When the war in Don­bas started my grand­par­ents vowed to help our sol­diers.

They loaded their KIA Cer­ato car with medicines, warm clothes, blan­kets, bis­cuits, pasta and also some home­made canned veg­eta­bles and set out on a jour­ney. It was Nov. 10, 2014, when I saw them in Slavu­tych for the last time.

They told me they would take their stuff to Mar­i­upol, the city where they met each other, and hand it over to lo­cal vol­un­teers. I didn’t know then that they had rather dif­fer­ent plans.

Last con­ver­sa­tion

My grandma called me on Nov. 12, 2014, at about 2 p.m. She told me they were at a Ukrainian check­point, that all was fine but she couldn’t talk for long and promised to call me back in the evening.

I called them both at 5 p.m., then at 6 p.m. but with­out any re­sponse. Then me, my aunt and my sis­ter were call­ing them for the next three days, ev­ery 20 min­utes. Then we re­ported them as miss­ing to the po­lice and the SBU se­cu­rity ser­vice.

It was only in June 2015, when the po­lice gave us a print­out of their phone con­ver­sa­tions, (that I found out) that my grandma had ac­tu­ally called me on Nov. 12 from the city of Donetsk, on Hurova Ave. They ar­rived there in the morn­ing, the mo­bile sig­nal records showed.

Apart from calls to fam­ily mem­bers, they called two un­known phone num­bers. I called them and found out the real story.

Risky trip

My grand­par­ents had de­cided to help some sol­diers from Slavu­tych that were fight­ing in Pisky, near Donetsk air­port.

They con­tacted a man in Donetsk called Ser­hiy and asked him to guide them to Pisky. When they met up, Ser­hiy told them it was too dan­ger­ous and tried to guide them out of the (Rus­sian-oc­cu­pied) city. And on the way out, on Hurova Ave., he told me they were ar­rested by the Oplot bat­tal­ion.

They saw a li­cense plate of a car is­sued in Kyiv, and my grand­par­ents also had a Ukrainian flag in their car. Ser­hiy said they were ac­cused of be­ing the spot­ters for Ukrainian army. My grandma tried to calm them down, telling them she was eth­nic Rus­sian her­self.

The fighters took Ser­hiy to jail and handed over my grand­par­ents to the MGB (the Rus­sian oc­cu­pa­tion author­i­ties’ se­cu­rity ser­vice.) Ser­hiy told me he spent one month in prison be­fore be­ing re­leased. He didn’t know what had hap­pened to my grand­par­ents.

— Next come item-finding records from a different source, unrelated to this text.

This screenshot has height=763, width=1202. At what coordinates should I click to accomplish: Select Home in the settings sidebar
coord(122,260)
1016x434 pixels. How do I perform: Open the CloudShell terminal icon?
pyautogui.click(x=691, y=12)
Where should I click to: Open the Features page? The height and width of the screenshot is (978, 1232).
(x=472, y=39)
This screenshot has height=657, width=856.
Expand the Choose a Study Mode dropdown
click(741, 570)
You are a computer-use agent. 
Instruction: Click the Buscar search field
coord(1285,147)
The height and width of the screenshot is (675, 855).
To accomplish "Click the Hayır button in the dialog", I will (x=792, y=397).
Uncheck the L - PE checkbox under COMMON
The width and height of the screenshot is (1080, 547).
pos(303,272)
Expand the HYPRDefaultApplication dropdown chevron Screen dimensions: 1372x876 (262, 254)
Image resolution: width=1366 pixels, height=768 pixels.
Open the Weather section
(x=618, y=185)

I called him back in a year, early in 2016. I tried to make him understand our grief. In May 2016, dur­ing our last con­ver­sa­tion he told me: “You don’t need to look for them. They are no longer alive.” He didn’t ex­plain to me what hap­pened.

No search

There were four changes in the po­lice de­tec­tives in charge of this case over the years. I wanted to com­plain about the po­lice and pros­e­cu­tion, but they even didn’t show me the crim­i­nal case re­gard­ing the search for my grand­par­ents.

In­stead, there were more than 20 cases of fraud­sters de­mand­ing money from me for in­for­ma­tion about my grand­par­ents. I gave in­for­ma­tion about those fraud­sters to the po­lice and SBU. But the po­lice found noth­ing.

In the win­ter of 2015, I filed a law­suit with the Euro­pean Court of Hu­man Rights, com­plain­ing that Ukraine’s law en­force­ment bod­ies weren’t search­ing for them.

Un­cer­tainty

My grand­par­ents went to Slavu­tych af­ter the Chornobyl catas­tro­phe and worked at the nu­clear power plant. Just like my grand­fa­ther, I’m an atomic elec­tric engi­neer.

I want to have some clar­ity on what hap­pened to them. If they’re alive, then I want to be able to get them back. If not, then I want at least there to be a grave to visit.

This un­cer­tainty is painful. I even try not to go to Slavu­tych, be­cause I may ac­ci­den­tally pass by their win­dows and start re­mem­ber­ing them.